Text >>

# Steelhead make me want to give up fishing



## mas5588 (Apr 15, 2012)

So, first let me say I have no idea what I'm doing trying to catch steelhead. Didn't know anything about them up until about 4 months ago and the learning curve appears pretty steep. I've been out a few times (typically each for a very short duration) and I have landed one on one trip and hooked another earlier this week. 

The straw that broke the camel's back was yesterday. Snuck out of work for a few minutes around midday and ran up to the spot where I've had my only luck. Few other guys out there, which was expected. It is a well known and popular spot considering it's on a river that isn't stocked (hmmm).

I fished for ~30 minutes without any action while Mr. Center-pin across the river is catching fish left and right. I think I saw him catch five in the ~30 minutes I was there. Then the guy just upstream from me catches one. The only saving grace was the 4th guy in our quadrangle (next to Mr. Center-pin) wasn't having much luck either. If Mr. Center-pin is on here, props. You obviously have them figured out. 

I think I'll just sell all my fishing stuff. Haven't caught an Ohio bass since early November. My Steelhead was in mid-November. All the cold & ice made Dec & Jan pretty tough (I don't yet ice fish). If not for the trips to KC and FL where I caught a few fish, I'd be oh-fer the last three plus months. 

Maybe I'll become a pasty chef or something. Sound like a plan. Yeesh.


----------



## Homerun1951 (Jun 14, 2017)

That's why they call it fishing and not catching..... LOL The pleasure is in being out there.


----------



## Podcast (Mar 14, 2018)

mas5588 said:


> So, first let me say I have no idea what I'm doing trying to catch steelhead. Didn't know anything about them up until about 4 months ago and the learning curve appears pretty steep. I've been out a few times (typically each for a very short duration) and I have landed one on one trip and hooked another earlier this week.
> 
> The straw that broke the camel's back was yesterday. Snuck out of work for a few minutes around midday and ran up to the spot where I've had my only luck. Few other guys out there, which was expected. It is a well known and popular spot considering it's on a river that isn't stocked (hmmm).
> 
> ...

Job A >> Please copy the steelhead thread word for word from "I fished for" to "them figured out.".
Job B >> According to the steelhead thread, why were December and January hard months for the original poster's fishing?

Given data >>
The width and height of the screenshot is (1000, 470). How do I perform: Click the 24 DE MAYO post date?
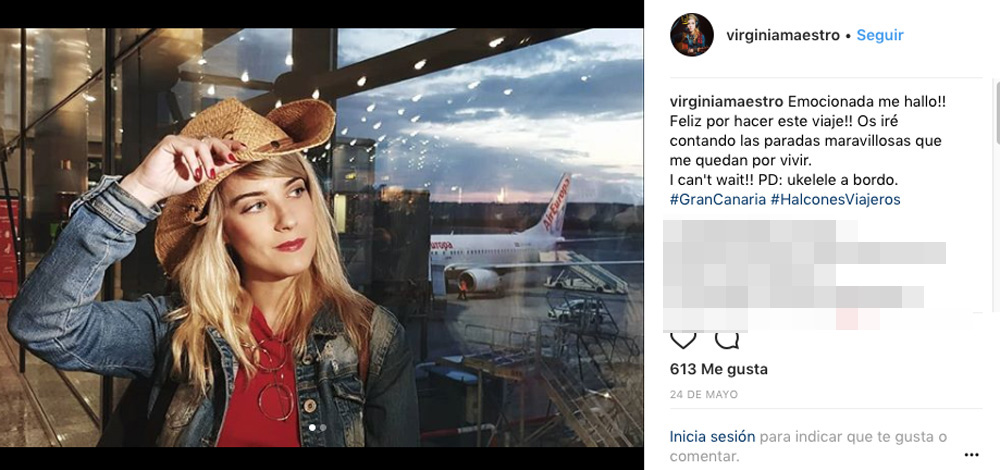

Response A >>
I fished for ~30 minutes without any action while Mr. Center-pin across the river is catching fish left and right. I think I saw him catch five in the ~30 minutes I was there. Then the guy just upstream from me catches one. The only saving grace was the 4th guy in our quadrangle (next to Mr. Center-pin) wasn't having much luck either. If Mr. Center-pin is on here, props. You obviously have them figured out.

Response B >> All the cold and ice made those months tough, and the poster didn't yet ice fish.